My point is that Nintendo usually going with lower clocks than device could run at, point that Drake could run 8-core CPU at 2GHz doesnt mean automatically that Nintendo will do that, similar like A57 in current Switch could easily run above 1GHz but Nintendo didnt do that.

Of Course that "If Drake had a CPU clocked to 2GHz it would not be comparable to the situation of the A57 and 2GHz", no one said that, I dont know where you get that.

I know also know that.

Dakhil · Sep 20, 2022

Thraktor said:
However none of Arm's examples show 8-core configurations for either the A710 or A715, so I presume they're not supported. That puts A78C as the only big core which outside the X series which Arm supports in 8 core configurations, so it's a pretty safe guess.

But Arm does mention the Cortex-A710 supporting up to 8 CPU cores per cluster and the Cortex-A715 supporting up to 12 CPU cores per cluster.

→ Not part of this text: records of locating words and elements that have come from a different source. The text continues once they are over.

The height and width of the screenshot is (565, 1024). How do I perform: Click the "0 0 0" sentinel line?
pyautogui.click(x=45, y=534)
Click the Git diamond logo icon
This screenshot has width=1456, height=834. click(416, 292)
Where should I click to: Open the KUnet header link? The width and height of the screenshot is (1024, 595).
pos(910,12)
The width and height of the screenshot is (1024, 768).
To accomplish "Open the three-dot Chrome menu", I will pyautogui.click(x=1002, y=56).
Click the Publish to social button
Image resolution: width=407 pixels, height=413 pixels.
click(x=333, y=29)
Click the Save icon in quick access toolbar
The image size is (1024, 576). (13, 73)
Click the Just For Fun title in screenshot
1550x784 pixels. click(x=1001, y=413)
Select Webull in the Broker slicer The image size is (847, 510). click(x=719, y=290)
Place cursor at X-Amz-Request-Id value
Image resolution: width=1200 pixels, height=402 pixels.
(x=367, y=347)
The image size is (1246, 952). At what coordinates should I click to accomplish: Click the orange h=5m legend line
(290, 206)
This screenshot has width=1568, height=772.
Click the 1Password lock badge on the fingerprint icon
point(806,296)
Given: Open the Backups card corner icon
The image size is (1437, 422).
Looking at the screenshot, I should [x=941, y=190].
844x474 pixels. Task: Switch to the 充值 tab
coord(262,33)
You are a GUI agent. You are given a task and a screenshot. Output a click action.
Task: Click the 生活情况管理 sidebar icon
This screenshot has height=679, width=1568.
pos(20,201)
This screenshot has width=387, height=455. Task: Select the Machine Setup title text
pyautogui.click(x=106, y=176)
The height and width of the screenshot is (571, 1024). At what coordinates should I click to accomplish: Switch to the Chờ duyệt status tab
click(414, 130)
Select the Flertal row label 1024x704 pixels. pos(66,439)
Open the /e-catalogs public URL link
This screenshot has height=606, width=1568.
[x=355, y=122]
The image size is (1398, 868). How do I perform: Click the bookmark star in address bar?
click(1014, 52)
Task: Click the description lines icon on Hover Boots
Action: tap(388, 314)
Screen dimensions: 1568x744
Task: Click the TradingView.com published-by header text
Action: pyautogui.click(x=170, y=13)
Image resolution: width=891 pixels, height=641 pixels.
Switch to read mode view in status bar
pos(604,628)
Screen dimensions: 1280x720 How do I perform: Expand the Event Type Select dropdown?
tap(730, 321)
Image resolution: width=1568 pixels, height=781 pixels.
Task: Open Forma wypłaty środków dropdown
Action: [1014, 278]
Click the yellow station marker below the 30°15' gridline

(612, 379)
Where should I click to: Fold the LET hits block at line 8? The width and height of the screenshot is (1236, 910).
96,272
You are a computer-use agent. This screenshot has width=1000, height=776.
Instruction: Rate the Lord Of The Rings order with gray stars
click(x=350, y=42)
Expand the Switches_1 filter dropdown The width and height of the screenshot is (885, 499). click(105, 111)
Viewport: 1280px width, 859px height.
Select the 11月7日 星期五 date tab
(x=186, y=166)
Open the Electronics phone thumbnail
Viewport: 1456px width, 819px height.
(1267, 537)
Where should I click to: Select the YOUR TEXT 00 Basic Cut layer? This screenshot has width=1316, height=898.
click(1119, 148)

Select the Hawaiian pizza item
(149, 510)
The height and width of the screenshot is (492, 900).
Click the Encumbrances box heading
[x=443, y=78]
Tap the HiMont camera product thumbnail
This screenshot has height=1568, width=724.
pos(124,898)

The Cortex-A715 is probably a no go for Nintendo since the Cortex-A715 doesn't have 32-bit support, which I think can be problematic in terms of backwards compatibility with the Nintendo Switch.

kvetcha · Sep 20, 2022

Simba1 said:
You made quite assumption here and put to me things that I didnt wrote.

Actually I dont comparing A57 in current Switch and A78 in Drake. I know all that, I also know that A57 throttling around 2GHz, also I didn't 1st mentioned 2GHz for A57, guy that reply to me said that Nintendo considered 2GHz for current Switch, I just reply to that. My question was simple, why Nintendo used 1GHz, and didnt used at least 1.2-1.3GHz for A57 instead if they reportedly wanted 2GHz from A57.
My point is that even Drake could run 8-core CPU at 2GHz doesnt mean automatically that Nintendo will do that, same like A57 in current Switch could easily run above 1GHz but Nintendo didnt do that.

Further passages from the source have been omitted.